[Start Records for the exercise]
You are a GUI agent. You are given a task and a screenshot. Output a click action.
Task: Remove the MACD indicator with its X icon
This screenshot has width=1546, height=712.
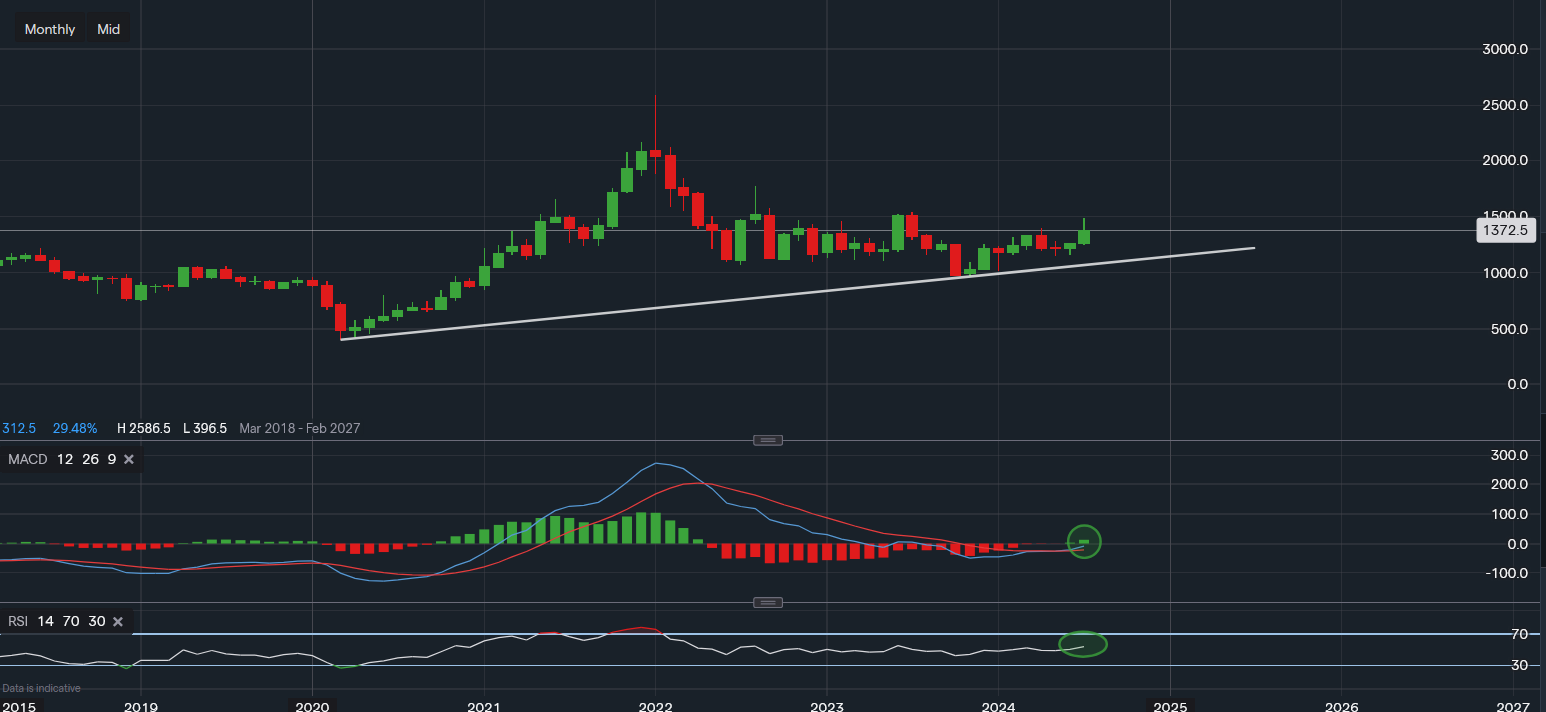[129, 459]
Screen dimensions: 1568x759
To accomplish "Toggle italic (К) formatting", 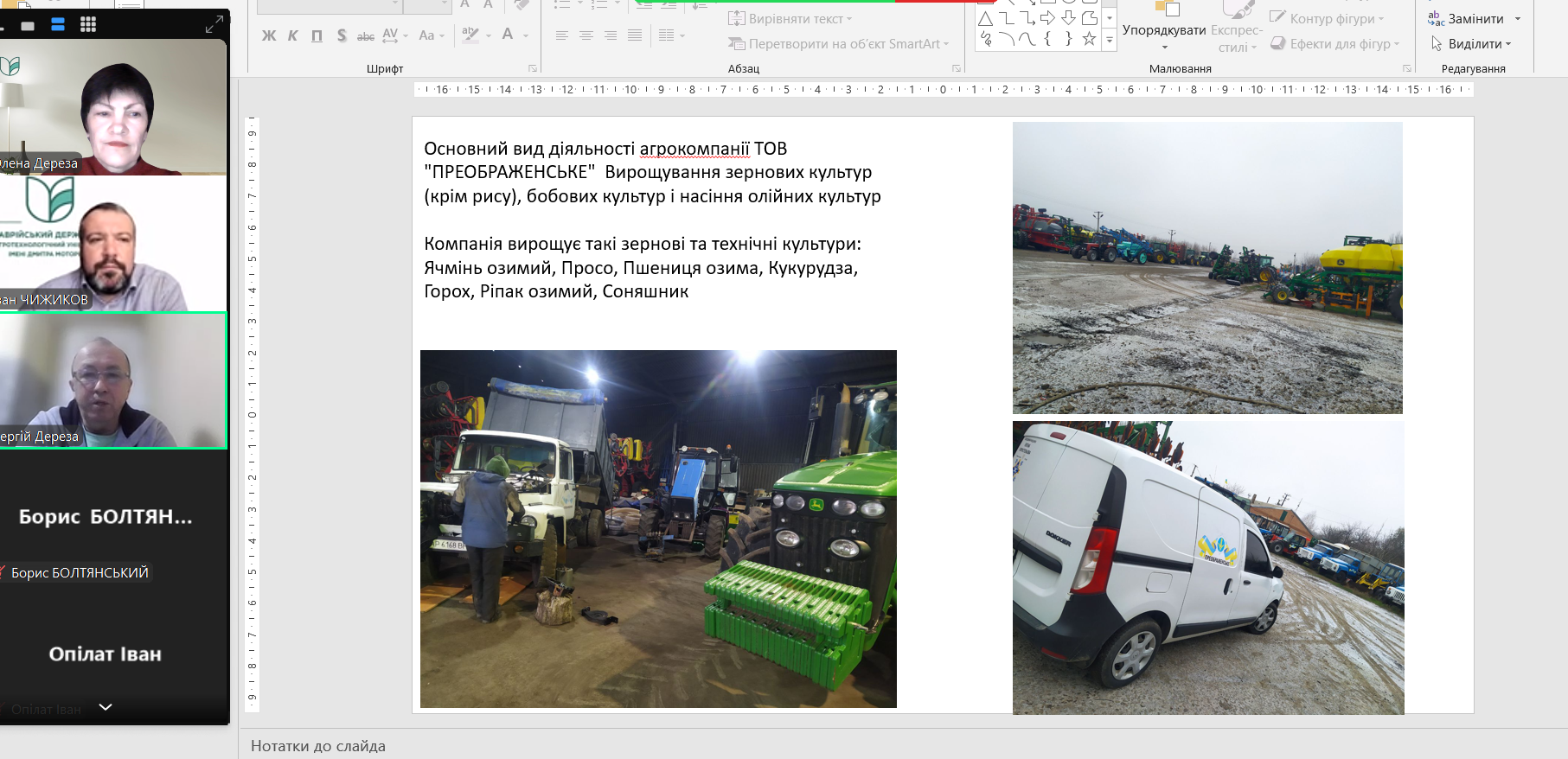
[End Records for the exercise]
Exercise aim: Please revise all the items above, replacing "screenshot" with "screen image" and keeping everything else the same. Leave the pictures out of your answer.

Result of this task:
You are a GUI agent. You are given a task and a screen image. Output a click action.
Task: Remove the MACD indicator with its X icon
This screen image has width=1546, height=712.
[129, 459]
Screen dimensions: 1568x759
To accomplish "Toggle italic (К) formatting", 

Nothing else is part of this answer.